A complete example of a Sink Policy sharing all types of data:

{
    Version = "2012-10-17",
    Statement = [
      {
        Action   = ["oam:CreateLink", "oam:UpdateLink"],
        Effect   = "Allow",
        Resource = "*",
        Principal = {
          AWS = ["SOURCE_A_ACCOUNT_ID", "SOURCE_B_ACCOUNT_ID"],
        },
        Condition = {
          "ForAllValues:StringEquals" = [
              "AWS::ApplicationInsights::Application",
              "AWS::CloudWatch::Metric",
              "AWS::Logs::LogGroup",
              "AWS::XRay::Trace",
          ],
        },
      },
    ],
  }

Without OAM we need to ingest logs manually into a central account, using a mix of Kinesis Data Streams, CloudWatch Logs Filter, and Destinations. A complex and error-prone process:

Are you tired of digging through Log Groups? Sign up for our waitlist for the CloudWatch Book!

The Limitation That Was Lifted

AWS just recently lifted one huge limitation of their Observability Access Manager to help with that.

In Eduardo's guide, we learn about a native CloudWatch solution called Observability Access Manager.
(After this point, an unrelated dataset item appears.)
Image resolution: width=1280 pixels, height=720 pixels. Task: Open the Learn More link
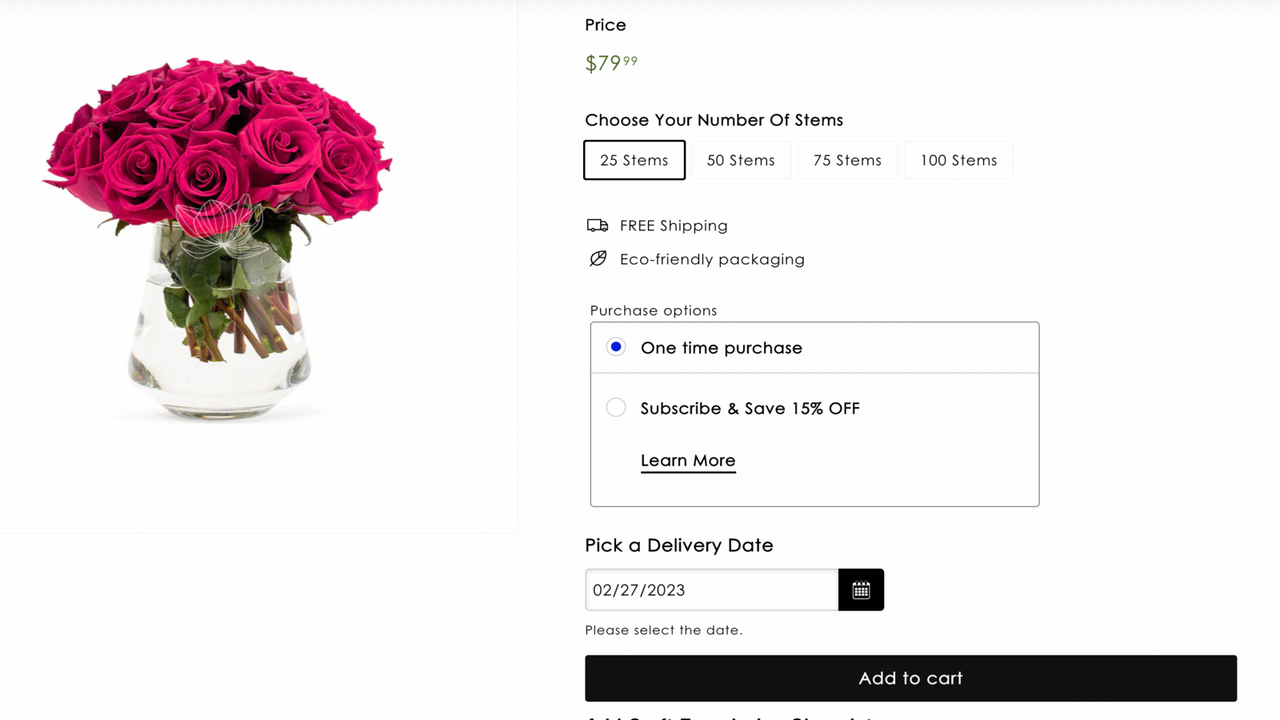point(688,461)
The CloudWatch Service Quota declares we can have a single Sink (we see in a second what that is) per AWS account.

That would mean if we have a setup like this:

We couldn't see any logs from the region ap-southeast-2.

In practice, this is no longer a limit! Steve Weldon left a comment in one of our discussions on GitHub that we could operate multiple Sinks in the same AWS account.

The official documentation is still outdated on that. We hope this will be fixed soon.

Deploy it!

We don't come without code 😎

Eduardo Rabelo built the whole flow in CDK (SST/ION) and Terraform. Check out the GitHub repository for that:

This repository assumes that you use AWS Organizations and know how to handle the trust relationship of the role OrganizationAccountAccessRole.

If you need help with that, please comment or DM us in our Discord server 😉

After you have all three accounts, you can supply the account IDs after you hit terraform apply.

When the deployment is completed, go to the CloudWatch dashboard -> Settings page and see the different status.

You will see a Monitoring account enabled text for the Monitoring account:

And "Linked" for source accounts:

Summary

Adopting OAM allows you to overcome the challenges of managing data spread across different accounts, as described in the CloudWatch aggregation strategies guide.

OAM setup involves configuring Sinks, Links, and Sink Policies to establish connections between source and centralized monitoring accounts. This straightforward approach facilitates efficient monitoring and analysis of application components, including CloudWatch Logs, Metrics, X-Ray Traces, and Application Insights.

Without OAM, organizations resort to manual ingestion methods, which are complex and error-prone.

We also provided a sample OAM implementation using CDK (SST/ION) and Terraform, ensuring seamless deployment and configuration. Following the steps provided and leveraging the GitHub repository can enhance your observability capabilities and monitoring processes.

We are excited by the Observability Access Manager capabilities. Now, we can achieve enhanced visibility and control over our AWS environments, enabling better decision-making and proactive management of cloud resources.